Monday, March 22, 2010

Unsettled in my world: The need to be in control

I'm up housesitting for my brother-in-law. It's a wonderful house up in the cherry orchards above the Columbia River. It's private, spacious, quiet, and relaxing here. My good friend Diane is sharing these first few days of the week with me. We write well together, have lots to talk about, and enjoy each other's company. But for the first two days I was restless, uncomfortable, craving.

At first I thought it was grief. Jake's death has unsettled my world. There's a hole in the fabric of my universe where he lived and I'm feeling his loss keenly.

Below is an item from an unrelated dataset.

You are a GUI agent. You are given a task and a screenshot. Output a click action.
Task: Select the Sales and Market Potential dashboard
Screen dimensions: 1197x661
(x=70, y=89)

So some of my restlessness is probably grief.

But even more depressing seemed to be that I was responding to the fact that my new laptop computer had somehow had its wifi card turned off and I could not access the web from it. Yes, my world felt even more off kilter because I couldn't get technology to work for me in a way I wanted. I watched myself get upset with this (all the while pretending I wasn't) even though I could use Diane's computer to check my email. And if worse came to worse and there was something seriously wrong with the computer, I could drive back to Portland (an hour) and get the old laptop and bring it up and use it. There were lots of options. But I wanted it to work now. I wanted to be able to check email any time I wanted without inconveniencing someone else. I wanted to be in control.

It took me a while to recognize the obsession. To see how not having email (a connection with a certain part of my world) made me irritable and anxious. It was all too familiar. I was stuck in addiction again.

Now, I'm not sure email is actually an addiction. I'm not sure what happens to my brain chemistry if I email a friend or get a work inquiry or can connect with my sister in her office. But I definitely felt out of control around it. I wanted this damn machine to do what I said when I said it. I couldn't control Jake's aging, or his illness, or, in the end, the fact that he would die sooner or later. So I focused my well-being on whether my machine would let me view my mail.

I was able to connect by phone with my computer guy this morning, and we sorted it out. It took a little bit to do it long distance but he was patient with me and I with him. What surprised me was the deep relief I felt, like things were okay again. That I was in control of my world.

It's an illusion, of course, the being in control. But somehow I really needed that small illusion as I deal with my grief.